Does deep brain stimulation induce apathy in Parkinson’s disease?
Kirsch-Darrow L, Mikos A, Bowers D. (2008) Does deep brain stimulation induce apathy in Parkinson’s disease? , 2008 May 1;13:5316-22
This article is a review of the literature regarding apathy, a non-motor symptom, of PD, particularly looking at its relationship to DBS. The authors define apathy as “a primary lack of motivation…[with] behavioral, cognitive, and emotional symptoms.” Estimates of the prevalence of apathy ranged from 38-51% of PD patients (not specific to DBS) and can be distinguished from depression (a condition that has some symptom overlap). The authors posed several hypotheses of what areas of the brain may be affected when someone is apathetic as well as what may be causing such changes (e.g. activation from the electrode that is possibly spreading to non-motor areas).

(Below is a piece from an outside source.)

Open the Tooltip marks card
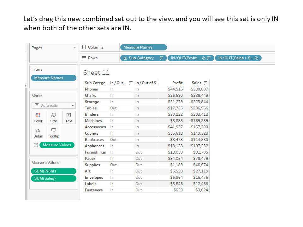This screenshot has height=227, width=303. (54, 133)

The authors of this manuscript found 7 studies that met their criteria for review and discussed each in detail regarding the strengths and weaknesses of each study. The studies had mixed results regarding how much change occurred in apathy after DBS-STN, but it is notable that none of the studies found apathy to be improved after surgery. Also, one of the more sound studies found that when comparing two surgical groups (one with PD and one without PD – the control group) the PD group had increases in apathy and the control group did not.
The authors also suggested areas for future research to address when looking at apathy, such as looking at medication reduction, electrode placement, stimulation sites (GPi vs. STN), presurgical patient characteristics, and cognitive changes in relationship to changes in apathy. They also brought up the need to use control groups, adequate apathy assessment tools/measures, and clinically significant statistical measures. Their stated goal with this article was to support advancement in quality research that helps to better understand and treat PWP.